SUMMERVILLE — The concrete panels going up along Dorchester Road are maybe the most visible marker of what’s happening to the once-sleepy Oakbrook suburb: It’s becoming a city.
The five segments comprising 6,000 feet of sound wall under construction will be the first of its kind in Dorchester County.
The 8-foot-tall wall is a noise barrier to blunt the drone from traffic passing by residences. It is, in other words, the sort of thing you find along interstates in busy metro areas, not the Oakbrook area, where people moved for the environs and relative quiet. The wall will replace a fringe of live oaks and other trees.
Sound walls are becoming a political battle — incongruously because more people want one than are likely to get one. A fight under way over the walls near Summerville is likely to break out across the traffic-swarmed Lowcountry. The fund-strapped S.C. Department of Transportation just toughened the criteria to have a wall built.
The walls are expensive — the Dorchester Road panels cost $1 million — and they carry maintenance and liability costs.
DOT decides whether to erect a sound wall based on a weighted set of criteria such as decibel level, distance from the road and support for it.
The department recently denied a wall to residents along Bacons Bridge Road, which also is being widened near Dorchester Road. But DOT reversed the decision late Thursday after protests by residents, local officials and state legislators, who said the residents were treated unfairly.
“We were completely getting run over,” said Jennifer Armenti.
Residents in her neighborhood, Summerville on the Ashley along Bacons Bridge Road, originally were told they met the criteria. Project engineers had run the numbers: The subdivision qualified, said Donnie Dukes of Davis & Floyd, the engineers.

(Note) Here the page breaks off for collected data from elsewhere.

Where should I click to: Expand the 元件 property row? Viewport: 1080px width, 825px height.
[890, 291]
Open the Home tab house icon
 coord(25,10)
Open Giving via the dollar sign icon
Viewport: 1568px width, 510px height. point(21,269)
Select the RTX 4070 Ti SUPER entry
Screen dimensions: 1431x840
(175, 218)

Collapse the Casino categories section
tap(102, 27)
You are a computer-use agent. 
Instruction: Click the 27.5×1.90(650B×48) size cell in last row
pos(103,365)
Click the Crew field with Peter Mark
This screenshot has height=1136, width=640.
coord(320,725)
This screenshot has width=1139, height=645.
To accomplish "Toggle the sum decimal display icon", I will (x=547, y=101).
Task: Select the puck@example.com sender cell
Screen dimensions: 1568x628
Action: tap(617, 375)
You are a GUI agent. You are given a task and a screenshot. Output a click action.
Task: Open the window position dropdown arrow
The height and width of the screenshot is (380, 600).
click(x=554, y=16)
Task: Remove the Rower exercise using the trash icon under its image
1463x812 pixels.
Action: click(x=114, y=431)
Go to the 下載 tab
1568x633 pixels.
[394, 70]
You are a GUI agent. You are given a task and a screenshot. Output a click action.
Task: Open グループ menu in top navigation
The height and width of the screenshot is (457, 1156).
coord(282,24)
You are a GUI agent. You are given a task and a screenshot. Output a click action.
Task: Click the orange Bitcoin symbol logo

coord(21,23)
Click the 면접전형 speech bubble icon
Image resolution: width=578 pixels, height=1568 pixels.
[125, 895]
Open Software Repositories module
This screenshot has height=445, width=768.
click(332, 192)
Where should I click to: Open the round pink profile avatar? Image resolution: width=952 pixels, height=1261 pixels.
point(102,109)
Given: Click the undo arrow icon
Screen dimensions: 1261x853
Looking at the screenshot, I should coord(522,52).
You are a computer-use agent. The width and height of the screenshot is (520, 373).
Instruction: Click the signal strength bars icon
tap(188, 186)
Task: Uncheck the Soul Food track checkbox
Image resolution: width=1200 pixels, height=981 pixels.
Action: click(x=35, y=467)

Some 90 people were at the meeting and evidently approved of the 900-foot-long wall planned: No one commented against it. But at the same time, no one spoke in favor.
DOT then denied the wall saying it didn’t have public support. Residents protested when they found out, and project organizers appealed the decision.
In the meantime, though, DOT had toughened the criteria and the neighborhood no longer qualified. The department gave local officials a choice: Resubmit under the new criteria and take your chances, or pay for the wall from local funds and take on the maintenance and liability.
“It sounds like DOT has changed the rules in the middle of the game,” Dorchester County Councilman Jay Byars said when told. Byars contacted state Sen. Sean Bennett, R-Summerville, and Rep. Chris Murphy, R-Summerville. DOT announced Thursday the resubmittal will be evaluated under the old criteria.
“We were able to convince DOT engineers of the need,” Murphy said. “The residents should not be penalized for things that were out of their control.”
The re-evaluation will “fix what was basically a wrong to this neighborhood. The residents should have that wall, and they will,” Byars said.
Department staffers didn’t respond to The Post and Courier’s query about why the criteria had been toughened to start with.
The county, meanwhile, has dodged the first bullet. If it had taken on the wall, it would also have taken on the precedent. Some residents along Dorchester Road in the Ashborough neighborhood were denied the wall, and they are seeking county help to fix that too. Dukes estimated adding that wall would cost $1 million.
Armenti led the fight in Summerville on the Ashley. She bought her house 10 years ago, even though Bacons Bridge Road was out there behind it, because the road was quieter then and she was assured a wooded buffer would remain. Now the buffer is expected to be shaved almost to her property line for the widening. “The last thing I want is a highway running through my backyard but I understand the need for growth and access. We just would like to have our peace and serenity preserved as best as possible,” she said.